Cabe à Geografia incorporar as discussões que se referem à mobilidade inclusiva e sustentável da circulação de pessoas, bens e informações, e suas respectivas interações que se dão no território, em razão dos intensos processos que ocorrem atualmente na produção e no consumo, onde as conseqüências são perceptíveis na dinâmica dos centros urbanos saudáveis e sustentáveis. Onde a logística urbana é fator fundamental, mas que, vem sendo relegada nos processos, discussões e intervenções de planejamento e ordenamento territorial das cidades brasileiras.

Em sua maioria, os centros urbanos do Brasil, não estão e nem são bem amparados para intervir e propor soluções nos conflitos entre o transporte de pessoas e cargas. A poluição sonora e ambiental, a dificuldade diária de circulação, faltas de área de carga e descarga, infra-estrutura precária, falha de comunicação, entre outros são os problemas mais comuns encontrados.

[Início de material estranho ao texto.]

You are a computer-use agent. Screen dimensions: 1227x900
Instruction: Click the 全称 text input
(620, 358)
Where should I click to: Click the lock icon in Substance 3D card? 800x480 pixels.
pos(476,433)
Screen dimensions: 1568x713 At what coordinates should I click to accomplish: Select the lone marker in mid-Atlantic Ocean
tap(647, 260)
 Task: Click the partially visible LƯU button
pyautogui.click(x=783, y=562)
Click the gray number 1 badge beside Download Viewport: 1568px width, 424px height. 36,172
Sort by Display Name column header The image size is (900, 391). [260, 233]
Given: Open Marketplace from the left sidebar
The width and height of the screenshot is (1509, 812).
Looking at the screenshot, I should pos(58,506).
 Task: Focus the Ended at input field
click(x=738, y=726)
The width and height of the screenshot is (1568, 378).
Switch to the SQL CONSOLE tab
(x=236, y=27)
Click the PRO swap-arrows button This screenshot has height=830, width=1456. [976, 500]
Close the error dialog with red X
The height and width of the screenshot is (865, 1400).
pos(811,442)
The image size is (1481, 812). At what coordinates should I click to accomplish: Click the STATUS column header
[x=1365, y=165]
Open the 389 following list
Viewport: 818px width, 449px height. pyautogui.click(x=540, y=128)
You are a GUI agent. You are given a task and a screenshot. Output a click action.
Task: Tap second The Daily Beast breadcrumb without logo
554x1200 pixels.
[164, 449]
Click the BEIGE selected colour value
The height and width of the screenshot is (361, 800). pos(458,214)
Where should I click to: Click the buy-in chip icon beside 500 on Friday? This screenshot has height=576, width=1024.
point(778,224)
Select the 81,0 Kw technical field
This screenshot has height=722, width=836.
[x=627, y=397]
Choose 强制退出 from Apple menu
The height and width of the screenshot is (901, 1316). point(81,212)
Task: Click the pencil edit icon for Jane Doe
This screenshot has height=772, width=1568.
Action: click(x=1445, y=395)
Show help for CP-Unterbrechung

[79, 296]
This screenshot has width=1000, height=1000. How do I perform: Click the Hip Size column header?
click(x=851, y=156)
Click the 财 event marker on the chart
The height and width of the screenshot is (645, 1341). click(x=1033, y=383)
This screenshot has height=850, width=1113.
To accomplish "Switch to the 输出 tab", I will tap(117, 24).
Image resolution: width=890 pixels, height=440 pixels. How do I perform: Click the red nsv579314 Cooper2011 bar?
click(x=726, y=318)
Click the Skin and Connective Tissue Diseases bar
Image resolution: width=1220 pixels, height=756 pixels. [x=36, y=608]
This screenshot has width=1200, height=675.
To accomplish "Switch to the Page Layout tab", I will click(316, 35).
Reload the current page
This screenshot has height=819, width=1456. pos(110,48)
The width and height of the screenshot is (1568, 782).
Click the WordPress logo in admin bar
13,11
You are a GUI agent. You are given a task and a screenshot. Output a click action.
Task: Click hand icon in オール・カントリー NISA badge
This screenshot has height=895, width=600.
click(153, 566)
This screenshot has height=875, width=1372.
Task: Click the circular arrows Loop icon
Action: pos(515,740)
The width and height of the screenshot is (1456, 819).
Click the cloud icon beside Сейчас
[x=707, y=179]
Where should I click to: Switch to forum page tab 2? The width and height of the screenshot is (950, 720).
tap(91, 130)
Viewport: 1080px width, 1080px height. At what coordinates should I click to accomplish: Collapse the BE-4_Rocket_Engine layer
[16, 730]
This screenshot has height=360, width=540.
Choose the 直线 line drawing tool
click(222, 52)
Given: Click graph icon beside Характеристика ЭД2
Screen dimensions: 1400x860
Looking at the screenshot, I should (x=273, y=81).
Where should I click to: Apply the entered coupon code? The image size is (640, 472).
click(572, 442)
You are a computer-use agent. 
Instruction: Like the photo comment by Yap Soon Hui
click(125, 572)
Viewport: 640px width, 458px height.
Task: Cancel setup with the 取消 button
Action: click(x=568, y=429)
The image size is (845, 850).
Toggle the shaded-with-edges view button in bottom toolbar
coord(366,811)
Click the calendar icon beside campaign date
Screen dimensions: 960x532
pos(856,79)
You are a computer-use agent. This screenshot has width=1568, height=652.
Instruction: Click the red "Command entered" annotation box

Dessa forma, há explicitamente a necessidade de se abordar a discussão da “logística urbana de cargas” e a sua eficiência no planejamento urbano, em razão da premência da questão tanto para o setor produtivo e para sociedade quanto para os gestores públicos, pois a circulação de bens e serviços é imprescindível na qualidade do desenvolvimento social, político, ambiental e econômico da urbis, como já foi apontado.

Portanto, a problemática apresentada tem servido como referência para a reflexão dos seus conceitos, estruturas, funções, arranjos e importância no planejamento físico-político e econômico do territorio.

Estrutura teórica-conceitual: do transporte e estocagem à supply chain managment

Desde a Segunda Guerra Mundial a Logística tem apresentado uma contínua evolução na morfologia do trânsito urbano e no seu conceito funcional. Em meados do século XX era compreendida como transporte e estocagem de produtos e ao longo do seu desenvolvimento chegou a ser considerada junto ao Marketing um dos principais pontos estratégicos do sistema de produção integrado, incorporando e inovando de acordo com o moderno conceito Supply Chain Managment (SCM).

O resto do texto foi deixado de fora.